En París, las fuerzas de seguridad desplegaron un amplio operativo para impedir cortes en el Boulevard Périphérique, pero barricadas y piquetes lograron interrumpir momentáneamente el tránsito en accesos clave como la Puerta de Bagnolet y la Puerta de la Chapelle, provocando embotellamientos. Hasta media mañana se registraban 75 detenidos en la capital y alrededores, según la Prefectura.

Las protestas se replicaron en Lyon, Marsella, Rennes y Nantes, donde hubo choques entre manifestantes y fuerzas antidisturbios. En Rennes, la policía recurrió a gases lacrimógenos para dispersar a los manifestantes que bloqueaban una autopista. En Marsella, los cortes afectaron tanto a rutas principales como a la red de tranvías, mientras que en Lyon la autopista M7 quedó paralizada en la zona de Perrache.

La movilización ocurre en un contexto de inestabilidad política, tras la salida de François Bayrou como primer ministro y la designación de Sébastien Lecornu, ex ministro de Defensa, al frente del gobierno. El relevo ministerial, sumado al rechazo social a los recortes, ha potenciado la protesta callejera.

El ministro del Interior, Bruno Retailleau, aseguró que detrás de la radicalización de las manifestaciones se encuentra la influencia de La Francia Insumisa (LFI). El funcionario encabezó personalmente operativos de seguridad y advirtió que la escalada podría derivar en acciones aún más intensas.

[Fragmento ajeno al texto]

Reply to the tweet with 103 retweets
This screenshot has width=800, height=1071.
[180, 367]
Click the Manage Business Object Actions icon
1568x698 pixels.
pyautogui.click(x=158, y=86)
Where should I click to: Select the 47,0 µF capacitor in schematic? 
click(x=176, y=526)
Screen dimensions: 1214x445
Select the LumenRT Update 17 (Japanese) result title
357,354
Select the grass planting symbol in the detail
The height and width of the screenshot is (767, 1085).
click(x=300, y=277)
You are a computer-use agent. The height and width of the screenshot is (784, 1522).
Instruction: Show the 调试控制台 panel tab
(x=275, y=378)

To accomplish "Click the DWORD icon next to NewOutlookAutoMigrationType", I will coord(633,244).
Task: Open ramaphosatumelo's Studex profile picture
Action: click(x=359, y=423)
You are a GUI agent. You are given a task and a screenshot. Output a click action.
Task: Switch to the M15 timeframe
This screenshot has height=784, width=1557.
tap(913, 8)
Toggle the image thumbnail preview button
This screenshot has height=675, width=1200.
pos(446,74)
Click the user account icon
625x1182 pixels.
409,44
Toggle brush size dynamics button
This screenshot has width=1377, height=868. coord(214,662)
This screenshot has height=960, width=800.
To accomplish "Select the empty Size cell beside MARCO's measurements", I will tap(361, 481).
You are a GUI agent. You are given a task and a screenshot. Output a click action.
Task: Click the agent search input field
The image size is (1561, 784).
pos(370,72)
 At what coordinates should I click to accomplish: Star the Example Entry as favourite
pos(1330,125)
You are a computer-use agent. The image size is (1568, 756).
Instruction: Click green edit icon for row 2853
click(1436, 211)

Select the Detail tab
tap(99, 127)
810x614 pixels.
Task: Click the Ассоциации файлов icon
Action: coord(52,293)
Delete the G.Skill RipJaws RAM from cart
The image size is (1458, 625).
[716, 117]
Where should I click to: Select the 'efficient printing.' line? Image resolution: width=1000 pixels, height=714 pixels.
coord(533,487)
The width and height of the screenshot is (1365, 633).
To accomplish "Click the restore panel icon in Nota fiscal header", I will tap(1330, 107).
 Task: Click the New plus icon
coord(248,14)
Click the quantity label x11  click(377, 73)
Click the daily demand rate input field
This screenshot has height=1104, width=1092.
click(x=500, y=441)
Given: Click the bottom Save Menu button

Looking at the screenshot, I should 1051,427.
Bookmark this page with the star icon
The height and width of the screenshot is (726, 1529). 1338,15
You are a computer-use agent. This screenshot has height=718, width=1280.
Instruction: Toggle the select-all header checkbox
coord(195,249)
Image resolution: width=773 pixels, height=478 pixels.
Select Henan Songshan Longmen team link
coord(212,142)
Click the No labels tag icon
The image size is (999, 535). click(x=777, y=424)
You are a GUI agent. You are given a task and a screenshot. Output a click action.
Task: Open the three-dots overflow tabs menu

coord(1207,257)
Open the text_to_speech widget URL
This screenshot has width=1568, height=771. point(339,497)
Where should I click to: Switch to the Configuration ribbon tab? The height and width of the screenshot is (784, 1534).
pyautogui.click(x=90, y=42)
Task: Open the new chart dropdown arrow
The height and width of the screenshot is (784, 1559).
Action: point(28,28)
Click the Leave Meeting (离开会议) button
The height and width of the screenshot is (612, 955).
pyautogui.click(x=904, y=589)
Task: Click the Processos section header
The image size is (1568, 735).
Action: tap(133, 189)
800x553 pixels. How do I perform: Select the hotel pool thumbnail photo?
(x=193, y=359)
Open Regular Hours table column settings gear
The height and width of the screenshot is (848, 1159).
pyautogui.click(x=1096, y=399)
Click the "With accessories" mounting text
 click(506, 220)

El dispositivo policial es inédito: 80.000 agentes fueron desplegados en todo el país para garantizar la circulación y la operatividad de infraestructuras clave. Pese a ello, incidentes como el incendio de cables eléctricos en Toulouse —que interrumpió el servicio ferroviario hacia Auch— evidenciaron la fragilidad de la situación.

Francia se enfrenta así a una prueba de fuerza: de un lado, el Ejecutivo que impulsa su plan económico; del otro, un movimiento social capaz de paralizar la actividad nacional. El desenlace de estas protestas podría marcar el rumbo inmediato de la política francesa y su estabilidad frente al mundo.